On Thu, 2003-02-13 at 00:50, mi wrote:
> Hi Nils Anders, Ceasr and whoever's interested !

Thanks a lot for the information.  It is pretty much what I expected.  I
think I won't bother with hibernation yet --not with BIOS hibernation
anyway.  If my machine behaves as yours, I can reboot faster than a
suspend/resume cycle :-/

> Amazing was the comparison to the new-installed Win2000 (with  an empty word 
> doc ):  10 | 10.
> This is definiteley another mechanism, though.
> It doesn't show up the BIOS hibernation screen at all.
> Waking up by pressing the power button starts up grub as uusual !
> Then, after choosing Win2000 from the bootmenu, 
> it reinitializes the session very quick (else needs about 3 minutes to come 
> up). 
> btw. In Win2000 there's is a menu chooser for hibernation which shows up the 
> amount of free spacce on C: compared to the needed space for hib.

I'm almost sure that W2K implements hibernation in its kernel, bypassing
the BIOS.  There is a project for doing the same on Linux:

  http://falcon.sch.bme.hu/~seasons/linux/swsusp.html

There are a number of advantages with this approach:

 - You couldn't care less if the BIOS supports hibernation, or does so
   in a broken, stupid fashion (my laptop's case).  Actually, you should
   not even need APM/ACPI, except for powering down without user
   intervention.

 - You do not need to waste disk on a hibernation partition/file.  It
   uses the swap space for hibernation.

 - Suspending/resuming is much faster: you do not need to write to disk
   pages already swapped out, nor restore them on resume; and you do not
   need to dump memory that is not in use.

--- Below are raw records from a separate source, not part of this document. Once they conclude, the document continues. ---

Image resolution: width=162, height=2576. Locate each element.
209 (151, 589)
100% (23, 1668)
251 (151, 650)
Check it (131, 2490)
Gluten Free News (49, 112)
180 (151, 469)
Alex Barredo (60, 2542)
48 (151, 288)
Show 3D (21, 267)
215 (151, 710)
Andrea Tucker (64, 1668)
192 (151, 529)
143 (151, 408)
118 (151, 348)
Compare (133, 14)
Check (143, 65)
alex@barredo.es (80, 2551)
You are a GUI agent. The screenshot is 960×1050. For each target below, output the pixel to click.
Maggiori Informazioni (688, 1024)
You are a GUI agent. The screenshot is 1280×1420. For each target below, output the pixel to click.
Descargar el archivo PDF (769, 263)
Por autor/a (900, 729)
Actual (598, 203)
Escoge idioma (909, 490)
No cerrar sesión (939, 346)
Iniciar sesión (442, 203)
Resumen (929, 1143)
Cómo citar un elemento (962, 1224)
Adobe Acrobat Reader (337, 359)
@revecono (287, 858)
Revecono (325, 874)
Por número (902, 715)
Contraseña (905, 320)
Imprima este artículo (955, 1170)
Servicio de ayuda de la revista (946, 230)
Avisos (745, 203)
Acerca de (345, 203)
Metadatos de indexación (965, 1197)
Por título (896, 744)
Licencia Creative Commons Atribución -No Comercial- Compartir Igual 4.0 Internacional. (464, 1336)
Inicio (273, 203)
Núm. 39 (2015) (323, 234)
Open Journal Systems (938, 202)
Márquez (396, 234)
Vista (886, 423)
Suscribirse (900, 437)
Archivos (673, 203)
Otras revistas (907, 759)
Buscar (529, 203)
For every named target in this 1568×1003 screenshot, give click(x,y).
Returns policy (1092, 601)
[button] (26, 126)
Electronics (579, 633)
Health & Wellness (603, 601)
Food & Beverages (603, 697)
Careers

The page includes patches for kernels 2.4.10 and 2.5.1 (among other,
older, versions).  I don't know if it would work on a debianish 2.4.18
or 2.4.20, but I think I'll give it a go when I can spare some time. 
That could mean a long wait, though; and it may not work at all, or
break other stuff.  It still looks quite experimental.

Anyway, if someone tries it before (hint, hint, Michael :-), I would
*greatly* appreciate a full account of the adventure.